The birth story of Jesus Christ is a sacred narrative, woven together from the divergent accounts of Matthew and Luke. As such, Christmas is a rite of reenactment, bringing the ancient Nativity scene to full consciousness. This miracle recurs each year in the Christian heart.
A virgin mother is visited by terrifying apparitions. A divine infant is laid in a feeding trough, heralded by angels and born under a portentous star. A sequence of Hebrew prophecies is fulfilled—the progeny of king David appears in Bethlehem, becoming the suffering savior foretold by Isaiah. A benevolent power arrives to transform a fallen world.
None of this makes sense, from a rational perspective, but that doesn’t matter. Sacred space and time are maintained by barriers against skepticism. Logical questions dissolve upon contact. These motifs didn’t appeal to intellect in the first century, nor do they make scientific sense today. They were never meant to.

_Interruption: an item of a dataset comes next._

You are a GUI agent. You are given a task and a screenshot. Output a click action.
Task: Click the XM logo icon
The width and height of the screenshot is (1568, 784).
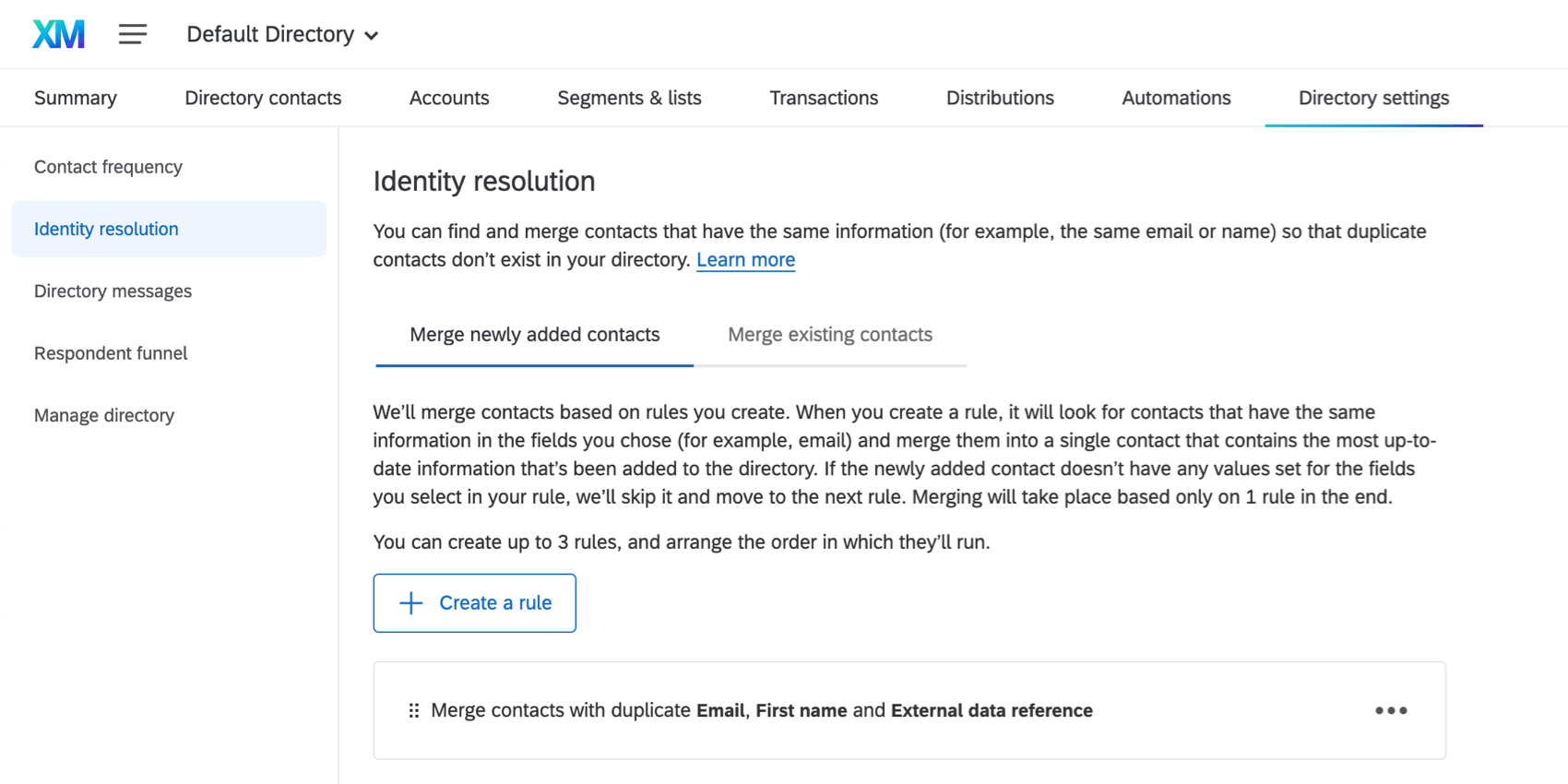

“My kingdom is not of this world,” Jesus said. Faith endures beyond reason.
Even in ancient Greco-Roman society, haughty intellectuals disparaged the idea that God would incarnate in such a humble guise. For them, Christ was a crippled demigod for superstitious heathens, like Hercules or Dionysus—both sons of Zeus—but without the earthly glory.
Unlike Hercules, the preacher Jesus committed no heroic acts of violence. No monsters were strangled by his hands, and no enemy soldiers were struck down by his club—save for Jesus whipping money-changers outside the temple, or his own self-sacrifice on the cross.
Unlike Dionysus, the ascetic Jesus indulged no drunken orgies. He had no wild women chasing him through the forests. The closest parallels are the wedding at Cana, where he turned water into wine, or the prostitutes whom he transformed into respectable women.
Rationalists often use comparative mythology as a means to discredit religious faith. They point to all the miraculous birth stories found in the ancient world and say, “Look, the Nativity is just another story.”
In India, the Buddha was said to have been conceived miraculously, descending from Tusita heaven into his mother’s side in the form a white elephant. The moment he was born, according to the Jataka tales, he took seven steps and proclaimed, “For enlightenment I was born—for the good of all sentient beings.”
In the Mahabharata of the Hindus, the epic’s heroes, the five Pandavas, were the offspring of two queens made pregnant by the gods of Justice, Thunderstorms, and Wind, as well as the Twin Physicians to the gods.
Unlike the Buddha, though, whose victory was ultimate peace in meditation—or Jesus, whose glory was to defeat death on the cross—the Pandavas were demigods whose destiny was to exert worldly power through violence.
Fundamentalist theologians have a logical response to these tales, based on their literal interpretation of the Bible—“Our sacred story is true. Theirs are false.” No further questions.